Not so fast, says David Savitz, lead author of the other new study on the subject, in the January issue of Epidemiology. Savitz, a professor in community and preventive medicine at New York's Mount Sinai School of Medicine, found no link between miscarriage and caffeine consumption in the 2,407 pregnant women he studied.

Compared with women in other studies, though, Savitz says, his subjects were pretty light caffeine drinkers. The biggest consumers drank the equivalent of only about two cups of coffee a day, he says.

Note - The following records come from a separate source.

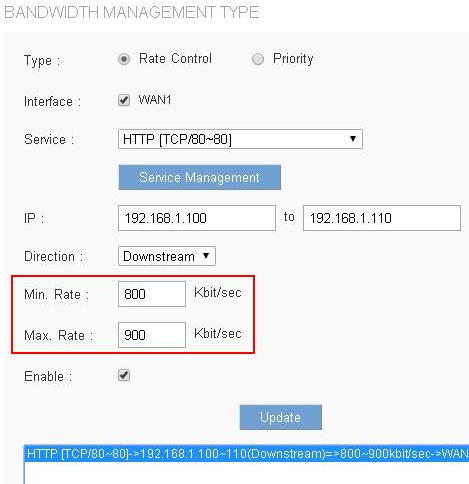Toggle the WAN1 interface checkbox
Screen dimensions: 469x484
pos(124,100)
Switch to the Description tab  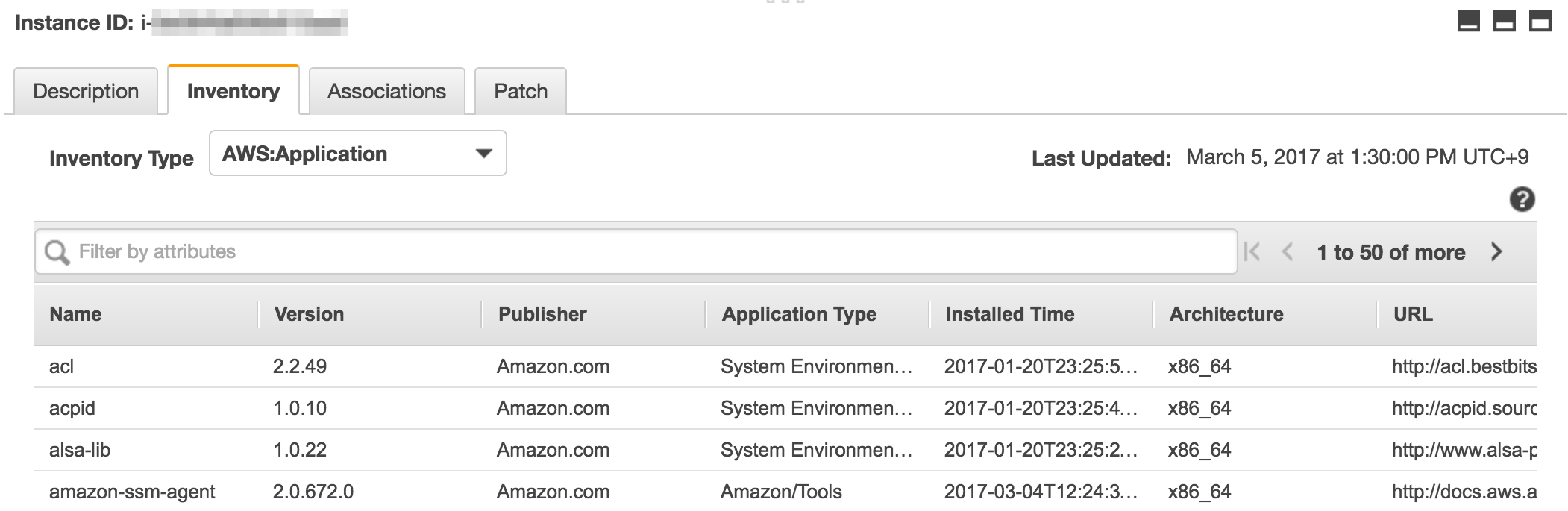(x=85, y=90)
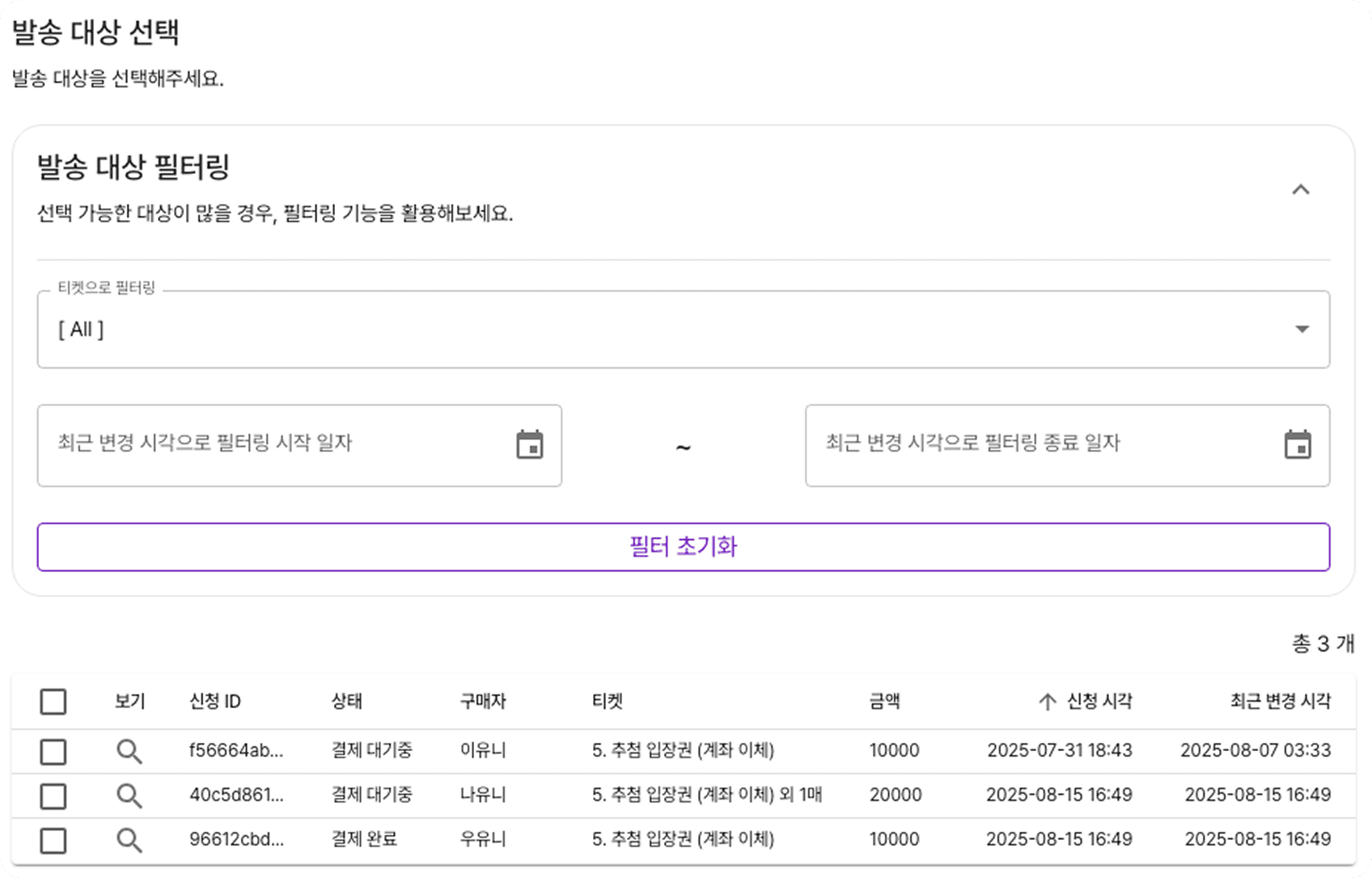Open calendar picker for filter start date

point(530,444)
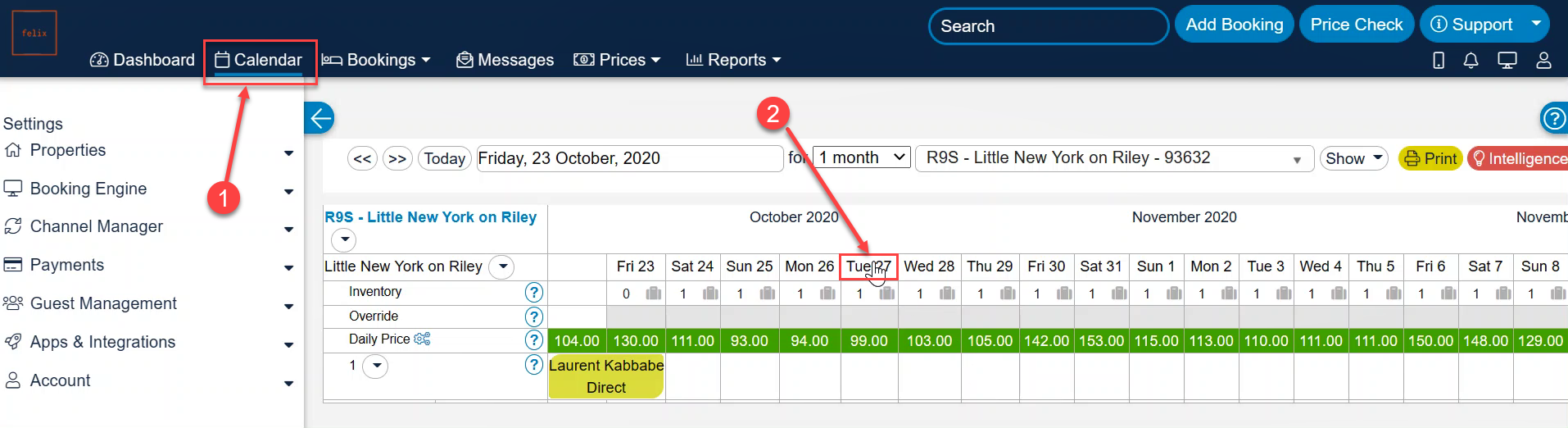
Task: Click the felix logo
Action: 34,33
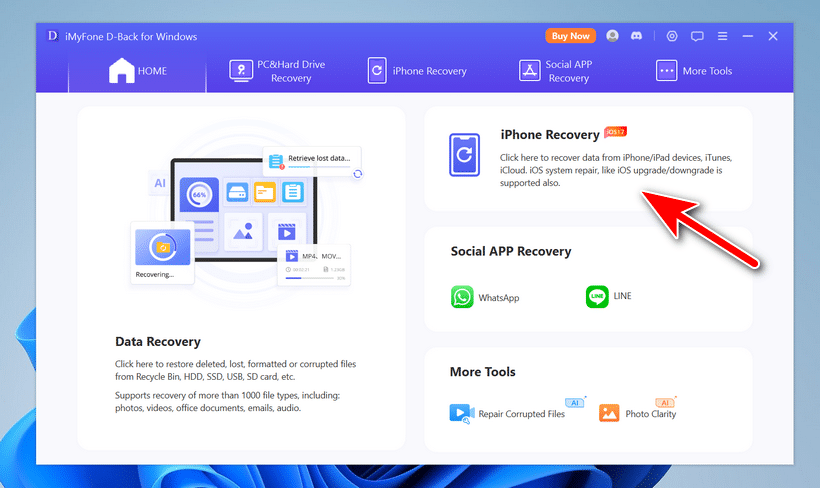Viewport: 820px width, 488px height.
Task: Click the Repair Corrupted Files video icon
Action: coord(461,413)
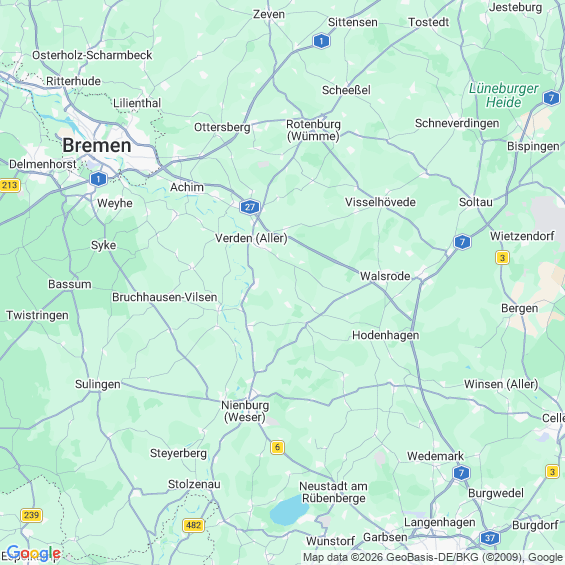The image size is (565, 565).
Task: Click the A1 shield south of Bremen
Action: pos(98,179)
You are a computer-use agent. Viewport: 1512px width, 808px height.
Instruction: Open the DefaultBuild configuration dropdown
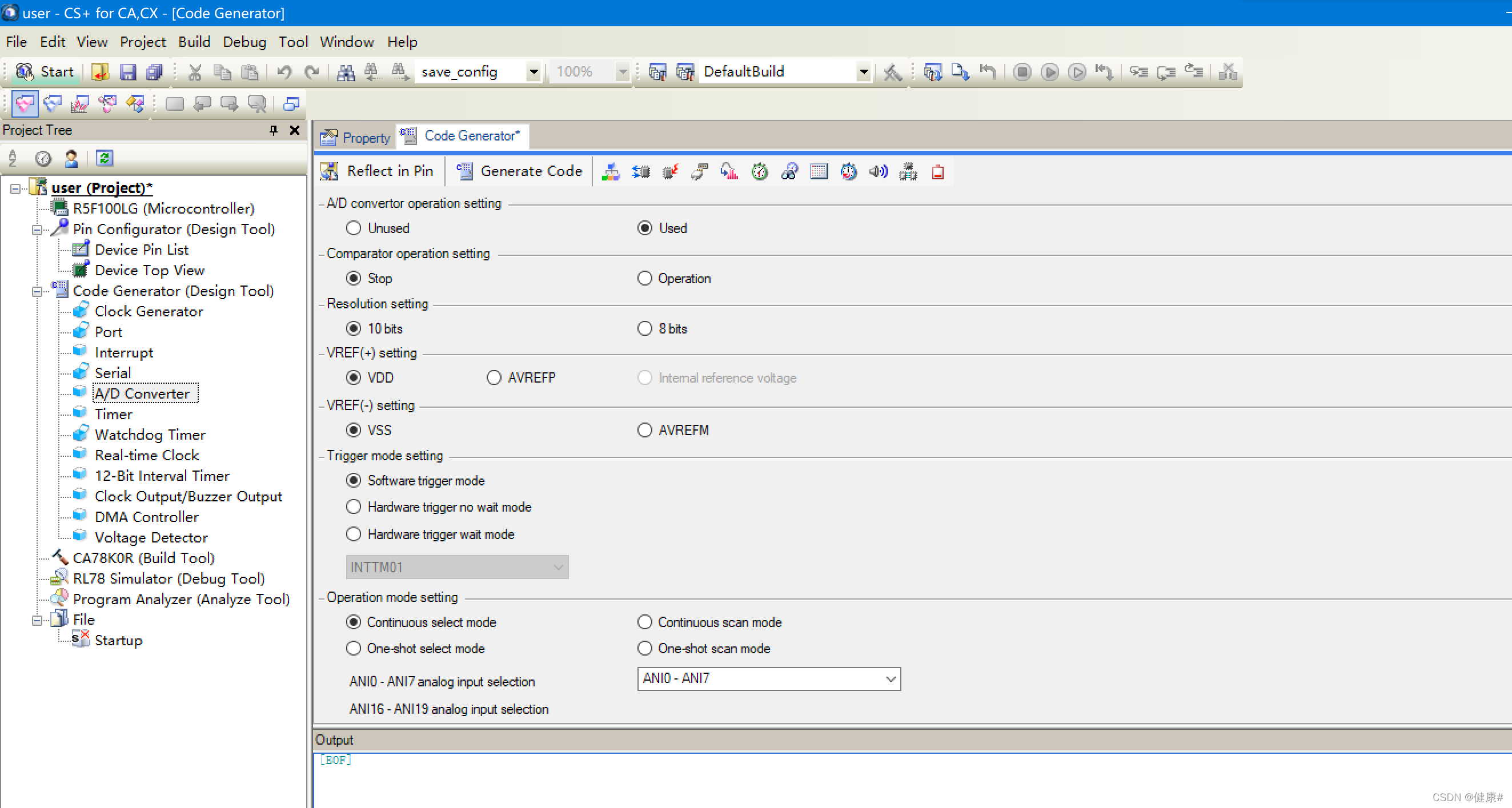864,72
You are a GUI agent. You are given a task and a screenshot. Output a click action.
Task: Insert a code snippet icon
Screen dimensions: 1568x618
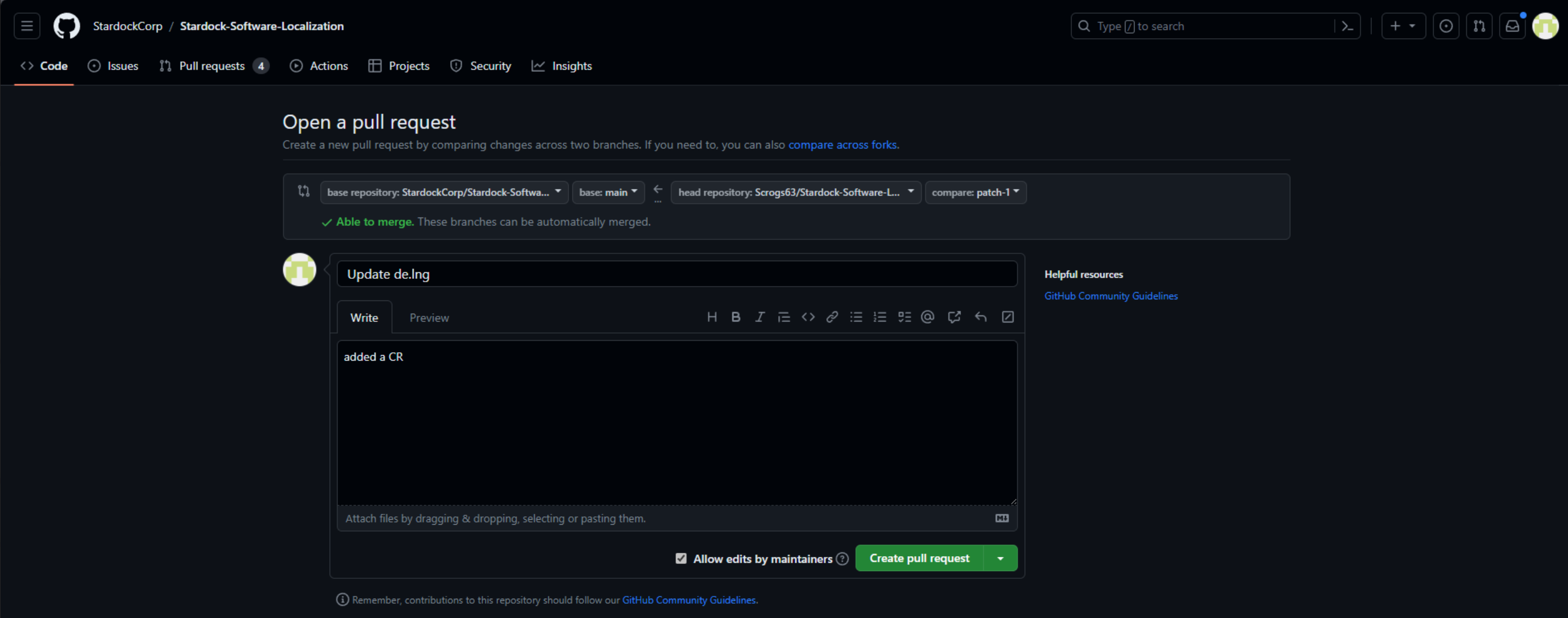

"It's really hard as a physician to translate this into clinical practice," says OB-GYN Tracy Flanagan, women's health director at Kaiser Permanente Northern California, who wasn't involved with Li's study. Flanagan advises pregnant women in their first trimester to limit their caffeine to two cups of coffee or five cans of soda a day. Better yet, she says, switch to decaffeinated beverages.

"Here is something that women can actively do" to reduce their miscarriage risk, Flanagan says.

After her first pregnancy ended in a miscarriage, self-described caffeine addict Tammy Plotkin-Oren of El Cerrito, Calif., swore off the stuff. Her sister, an OB-GYN, told her: "Is it going to ensure that you're not going to have another miscarriage? No." Coincidence or not, Plotkin-Oren, 35, went on to deliver three healthy daughters.